EXERCISE BRIEF: Using the data beneath, show every line that includes the word "agent".

Stored data entries
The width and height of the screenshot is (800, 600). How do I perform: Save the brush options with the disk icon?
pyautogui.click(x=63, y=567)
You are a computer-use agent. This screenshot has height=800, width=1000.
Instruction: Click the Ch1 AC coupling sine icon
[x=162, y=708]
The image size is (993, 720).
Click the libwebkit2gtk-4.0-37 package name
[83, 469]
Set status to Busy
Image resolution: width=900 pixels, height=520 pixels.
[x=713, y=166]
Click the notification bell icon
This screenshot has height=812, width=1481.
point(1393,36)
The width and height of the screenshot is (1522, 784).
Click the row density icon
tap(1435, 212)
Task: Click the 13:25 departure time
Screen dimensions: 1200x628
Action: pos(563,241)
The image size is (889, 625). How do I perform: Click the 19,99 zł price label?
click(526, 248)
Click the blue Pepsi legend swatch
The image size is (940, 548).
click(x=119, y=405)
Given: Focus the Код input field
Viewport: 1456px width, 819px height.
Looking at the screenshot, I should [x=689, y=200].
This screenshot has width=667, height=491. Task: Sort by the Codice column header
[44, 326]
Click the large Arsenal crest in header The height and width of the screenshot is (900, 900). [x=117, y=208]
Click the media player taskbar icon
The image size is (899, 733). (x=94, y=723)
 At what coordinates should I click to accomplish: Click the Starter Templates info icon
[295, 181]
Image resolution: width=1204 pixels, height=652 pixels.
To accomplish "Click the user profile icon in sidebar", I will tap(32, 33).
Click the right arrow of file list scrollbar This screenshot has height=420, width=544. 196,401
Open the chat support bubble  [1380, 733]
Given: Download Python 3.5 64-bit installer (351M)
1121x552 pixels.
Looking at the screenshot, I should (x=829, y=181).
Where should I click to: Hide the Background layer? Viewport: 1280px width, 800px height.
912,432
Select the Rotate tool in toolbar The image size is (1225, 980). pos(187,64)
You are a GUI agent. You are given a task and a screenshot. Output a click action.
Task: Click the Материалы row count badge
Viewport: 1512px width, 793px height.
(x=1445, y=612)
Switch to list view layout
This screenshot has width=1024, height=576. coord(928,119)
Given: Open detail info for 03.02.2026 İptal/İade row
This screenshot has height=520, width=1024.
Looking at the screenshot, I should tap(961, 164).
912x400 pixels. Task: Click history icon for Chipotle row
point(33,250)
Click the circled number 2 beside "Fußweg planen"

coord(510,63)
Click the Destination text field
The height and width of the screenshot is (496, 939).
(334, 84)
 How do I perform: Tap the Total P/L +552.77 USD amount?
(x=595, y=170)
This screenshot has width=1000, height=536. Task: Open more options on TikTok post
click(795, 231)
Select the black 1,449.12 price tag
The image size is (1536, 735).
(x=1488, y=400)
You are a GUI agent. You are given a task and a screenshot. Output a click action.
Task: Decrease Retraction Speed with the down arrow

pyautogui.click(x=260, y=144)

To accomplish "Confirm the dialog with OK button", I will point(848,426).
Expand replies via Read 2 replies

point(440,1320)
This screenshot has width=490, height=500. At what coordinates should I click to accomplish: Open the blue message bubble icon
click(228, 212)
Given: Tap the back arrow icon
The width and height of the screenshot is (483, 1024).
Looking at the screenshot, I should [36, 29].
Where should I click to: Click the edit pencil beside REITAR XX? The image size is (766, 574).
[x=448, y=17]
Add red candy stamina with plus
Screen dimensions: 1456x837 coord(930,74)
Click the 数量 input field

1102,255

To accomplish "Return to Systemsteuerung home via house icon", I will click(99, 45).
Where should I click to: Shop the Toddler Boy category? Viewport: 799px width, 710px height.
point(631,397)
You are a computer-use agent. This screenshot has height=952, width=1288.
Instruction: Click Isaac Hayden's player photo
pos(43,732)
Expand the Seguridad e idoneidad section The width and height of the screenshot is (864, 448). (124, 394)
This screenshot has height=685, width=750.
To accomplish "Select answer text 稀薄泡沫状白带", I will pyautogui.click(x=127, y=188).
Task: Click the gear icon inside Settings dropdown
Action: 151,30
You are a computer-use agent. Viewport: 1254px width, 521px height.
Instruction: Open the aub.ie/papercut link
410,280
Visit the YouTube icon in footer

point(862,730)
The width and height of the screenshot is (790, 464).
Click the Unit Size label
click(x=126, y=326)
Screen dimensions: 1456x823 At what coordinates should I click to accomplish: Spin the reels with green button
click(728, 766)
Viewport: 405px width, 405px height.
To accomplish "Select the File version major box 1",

SOLUTION:
You are a computer-use agent. This screenshot has height=800, width=1000.
You are a GUI agent. You are given a task and a screenshot. Output a click action.
You are a GUI agent. You are given a task and a screenshot. Output a click action.
You are a computer-use agent. This screenshot has height=952, width=1288.
You are a computer-use agent. Viewport: 1254px width, 521px height.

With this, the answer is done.